(Stored items)

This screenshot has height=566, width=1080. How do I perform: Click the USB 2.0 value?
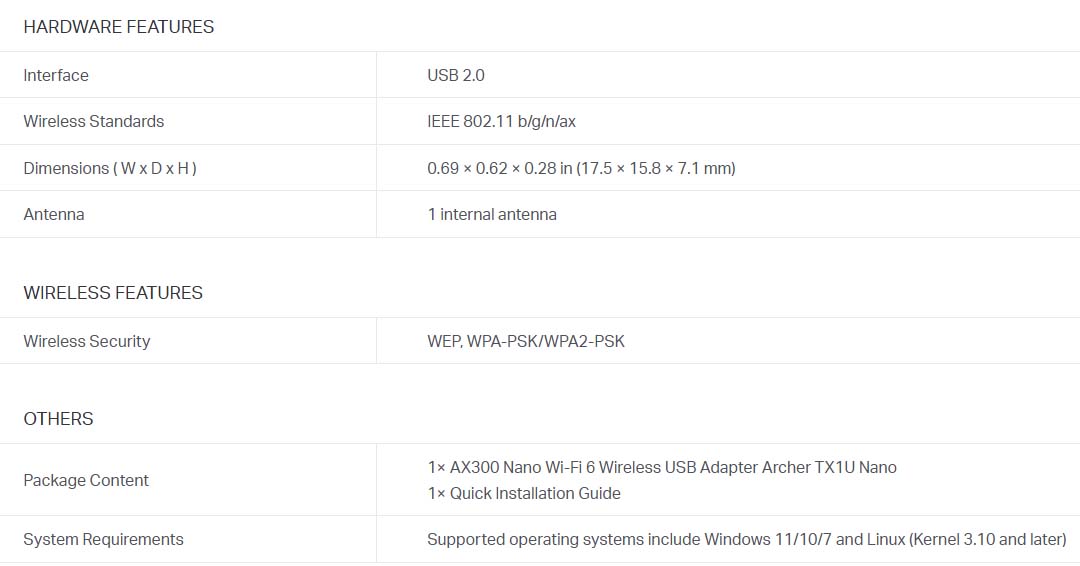coord(456,75)
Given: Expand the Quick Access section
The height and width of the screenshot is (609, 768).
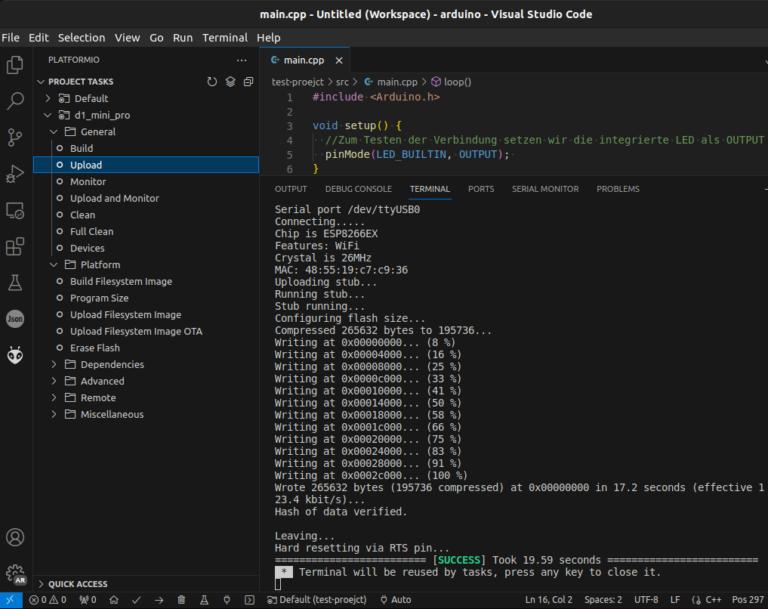Looking at the screenshot, I should point(77,584).
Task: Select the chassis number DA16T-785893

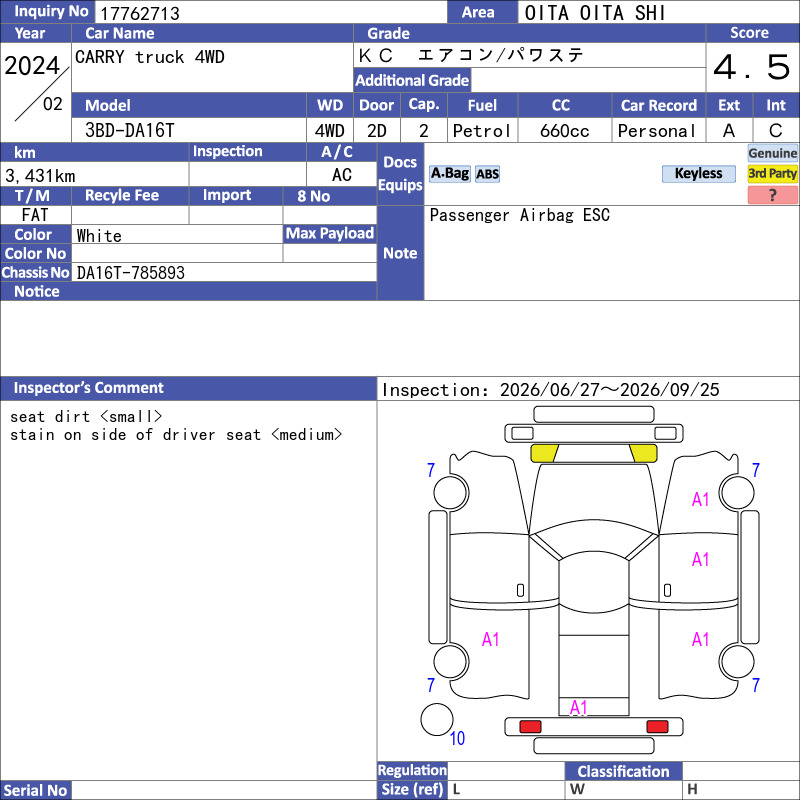Action: (131, 273)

YOUR GOAL: Retype each line above precisely, please. Skip anything that is a picture.

EXERCISE SOLUTION:
This screenshot has height=566, width=1080. How do I perform: Click the USB 2.0 value?
coord(456,75)
Given: Expand the Quick Access section
The height and width of the screenshot is (609, 768).
Looking at the screenshot, I should point(77,584).
Task: Select the chassis number DA16T-785893

Action: (131, 273)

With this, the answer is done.